Tenemos la necesidad imperiosa de mostrar lo que vemos y de recibir palmaditas por ello, en vez de vivirlo, de respirarlo, de parar y de sentir cada instante de felicidad, y lo peor es que esta droga legal, silenciosa y lenta nos está enganchando a todos sin remedio.

Cada vez hay más accidentes por usar los teléfonos mientras conducimos, por cruzar los pasos de cebra sin mirar y por no ver más allá de nuestras narices. Las vacaciones no son reales porque consultamos compulsivamente el correo electrónico, respondemos emails, llamadas y mensajes hasta del apuntador y, no contentos con ello, nos pasamos el día picoteando contenidos web, vigilando vidas ajenas y exhibiendo las nuestras. La intimidad llora agazapada en un rincón de nuestro pasado y son muchos los que a veces tenemos que llegar a pactos para que por un día los momentos de complicidad se queden entre nosotros.

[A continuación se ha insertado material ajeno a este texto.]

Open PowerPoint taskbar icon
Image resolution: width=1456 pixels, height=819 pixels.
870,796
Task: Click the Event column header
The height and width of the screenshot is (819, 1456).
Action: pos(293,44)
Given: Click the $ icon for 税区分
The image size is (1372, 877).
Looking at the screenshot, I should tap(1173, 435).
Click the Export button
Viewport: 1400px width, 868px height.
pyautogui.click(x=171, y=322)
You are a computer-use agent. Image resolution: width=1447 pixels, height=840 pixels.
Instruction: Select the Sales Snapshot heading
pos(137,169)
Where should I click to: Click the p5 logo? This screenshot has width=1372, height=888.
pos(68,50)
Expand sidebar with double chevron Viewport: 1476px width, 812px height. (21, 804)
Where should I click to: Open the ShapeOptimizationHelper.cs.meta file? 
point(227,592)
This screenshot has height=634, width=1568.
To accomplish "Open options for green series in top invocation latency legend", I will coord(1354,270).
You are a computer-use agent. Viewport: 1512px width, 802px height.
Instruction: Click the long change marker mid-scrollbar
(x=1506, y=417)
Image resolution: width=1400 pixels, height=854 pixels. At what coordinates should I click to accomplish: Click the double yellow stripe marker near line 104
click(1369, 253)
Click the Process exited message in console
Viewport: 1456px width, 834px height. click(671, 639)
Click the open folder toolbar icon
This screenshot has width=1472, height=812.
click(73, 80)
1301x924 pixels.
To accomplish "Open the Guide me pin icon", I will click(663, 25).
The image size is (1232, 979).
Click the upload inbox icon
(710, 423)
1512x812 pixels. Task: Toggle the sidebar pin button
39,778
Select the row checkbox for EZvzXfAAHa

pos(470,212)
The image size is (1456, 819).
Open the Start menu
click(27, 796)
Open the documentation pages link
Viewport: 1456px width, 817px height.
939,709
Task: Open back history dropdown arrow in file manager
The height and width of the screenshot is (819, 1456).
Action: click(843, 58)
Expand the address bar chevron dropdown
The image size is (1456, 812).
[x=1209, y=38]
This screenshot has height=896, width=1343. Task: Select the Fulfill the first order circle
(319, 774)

Las vacaciones deberían ser un cóctel agitado por grandes lecturas, abrazos, descubrimientos, descanso de mente, cansancio de cuerpo y la guinda de la confirmación de lo que es realmente la felicidad: esa sensación frugal de que viajas en la dirección correcta. Hoy les invito a desconectar de verdad, estén o no de vacaciones, a resetearse, a marcharse a otro pueblo o a otra isla, no hace falta irse muy lejos para sentirse fuera de nuestras rutinas, y a convertirse como decía Emily Brontë en los niños que fuimos otra vez, medio salvajes, intrépidos y libres, realmente libres.